The US National Security Agency (NSA) has released a transparency report claiming that its updated phone surveillance regime meets the civil liberty and privacy standards of the recently enacted USA Freedom Act.
The Freedom Act, signed into law by president Barack Obama in June, replaced the much-criticised US Patriot Act and has since forced the NSA to rethink how it conducts surveillance.
As a result, the agency officially shut down its previous bulk phone collection programme on 28 November when the law officially came into effect.
The changes followed the disclosures of ex-NSA contractor Edward Snowden in 2013 which exposed vast spying programmes including PRISM and X-Keyscore that collected phone call metadata and internet records of American citizens in bulk.
The NSA's Civil Liberties and Privacy Office (CLPO), set up in 2014 after the agency came under heavy fire for invasive snooping, said that the report is an attempt to document the safeguards and highlight a new attitude of transparency.
However, any critics hoping that the report would reveal a U-turn in snooping strategy are likely to be disappointed.
"NSA's goal under the USA Freedom Act remains the same as that under its professor programme: to collect, analyse and disseminate foreign intelligence information and international terrorist threats," the report stated.
"The government has strengthened privacy safeguards by, among others things, ending the collection of telephone metadata in bulk and having telecoms providers, pursuant to court orders, hold and query the data."
The report outlines the NSA's analysis of a number of concerns, including personal spying consent, the security of data held by the agency, transparency measures and so-called data minimisation.
Perhaps unsurprisingly, the CLPO concludes that, in most instances, the NSA "satisfies the standards" set by the Freedom Act.
The report outlined the new surveillance apparatus supposedly used by the agency and showed a flow-chart describing how the NSA obtains call data records, known as metadata, and how it targets and monitors collected phone numbers.
One notable change described in the report, now enforced by the Freedom Act, requires the government to publish "metrics" on how it uses and collects phone records. "The Office of Director of National Intelligence plans to report these metrics via the annual transparency report," the CLPO stated.
Additionally, "data minimisation" procedures in the Freedom Act now require the NSA to "destroy promptly" any metadata records that are determined not to contain foreign intelligence information.
However, the NSA's self-appointed internal watchdog said that some privacy aspects, such as rules around notifying individuals if they have been monitored by the agency, are not possible under any regime.
"The very fact that the government suspects that a particular person is engaged in international terrorism or that a particular phone number is being used by such a person must be kept secret in the interests of national security," the report noted.
"If a target of an international terrorism investigation becomes aware of the investigation, he or she will take steps to thwart investigators."

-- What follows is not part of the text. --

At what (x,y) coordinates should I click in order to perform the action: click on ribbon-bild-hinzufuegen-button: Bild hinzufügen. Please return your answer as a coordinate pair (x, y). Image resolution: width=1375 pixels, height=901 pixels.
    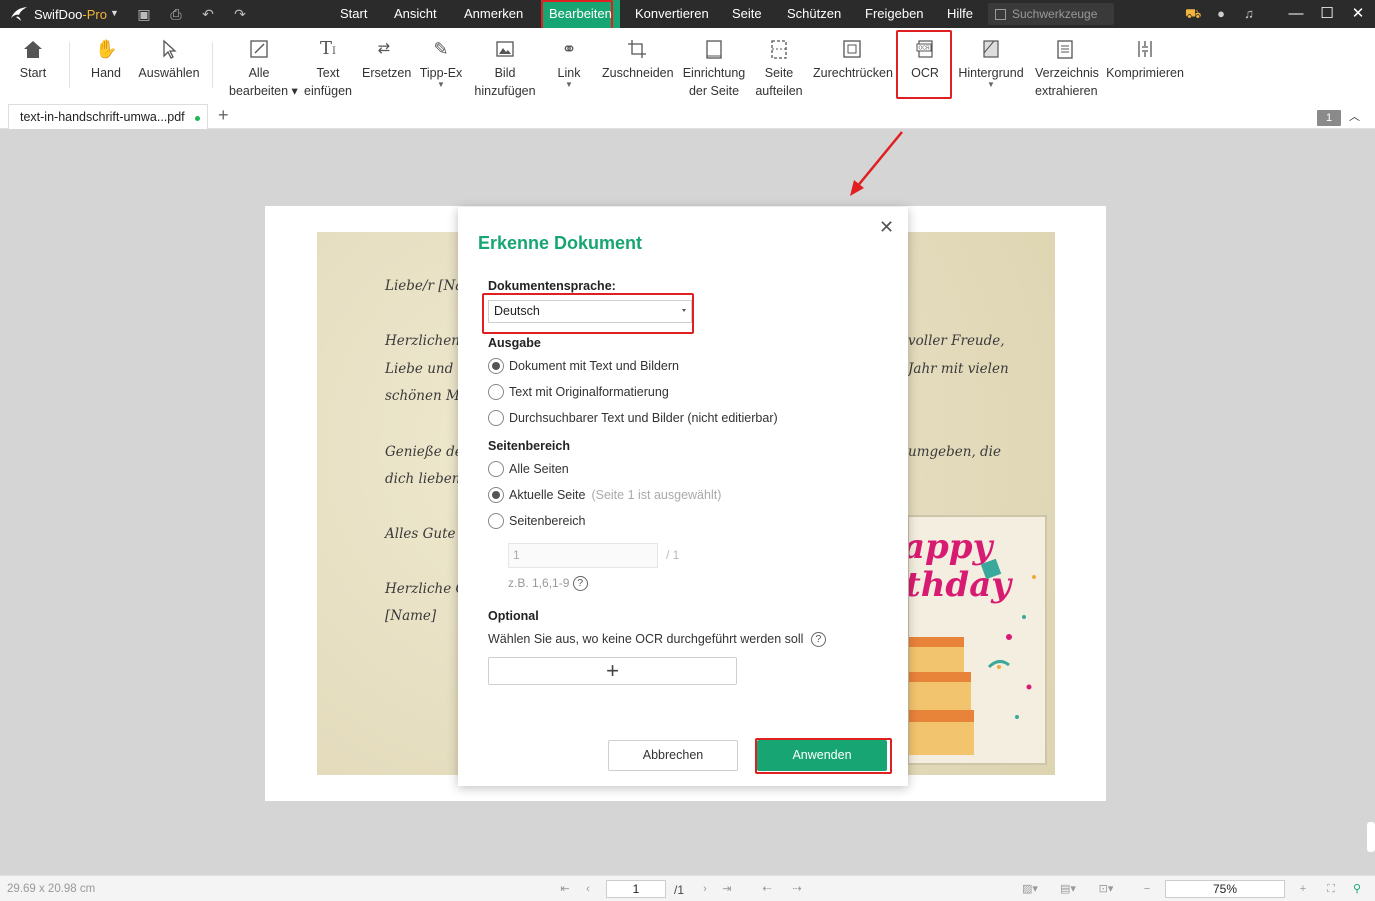
    Looking at the image, I should click on (505, 65).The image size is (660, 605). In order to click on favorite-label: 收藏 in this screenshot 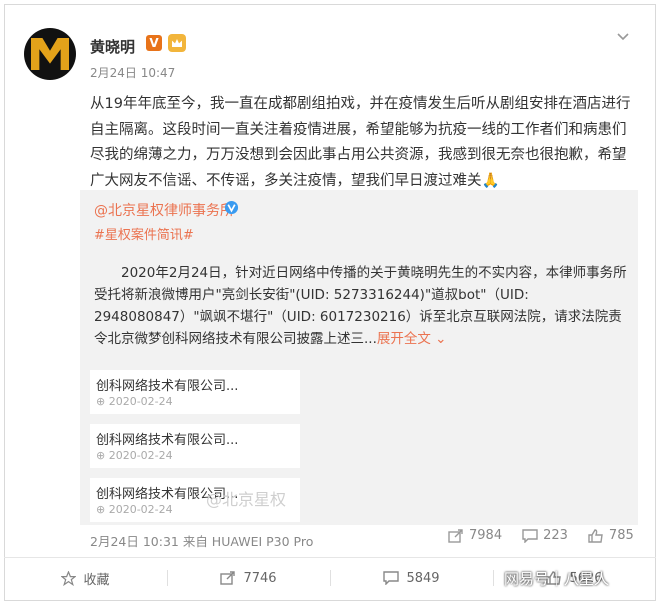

However, the report fails to mention how the agency will collect, retain or take advantage of other forms of metadata taken from internet communications.
In any case, the NSA paper claimed that the new snooping system is accountable, and adheres to the privacy and data security standards set forward in the latest US legislation.
"Taken together, NSA's training, compliance and oversight mechanisms satisfy the principle of accountability and auditing," it concluded.
The Snowden revelations have had ramifications across the globe, and many governments have sought to update spying laws.
Most recently, the UK government published the Draft Investigatory Powers Bill that seeks to strengthen the powers and spying capabilities available to police, intelligence agencies and the government while bringing all previous surveillance legislation under one law.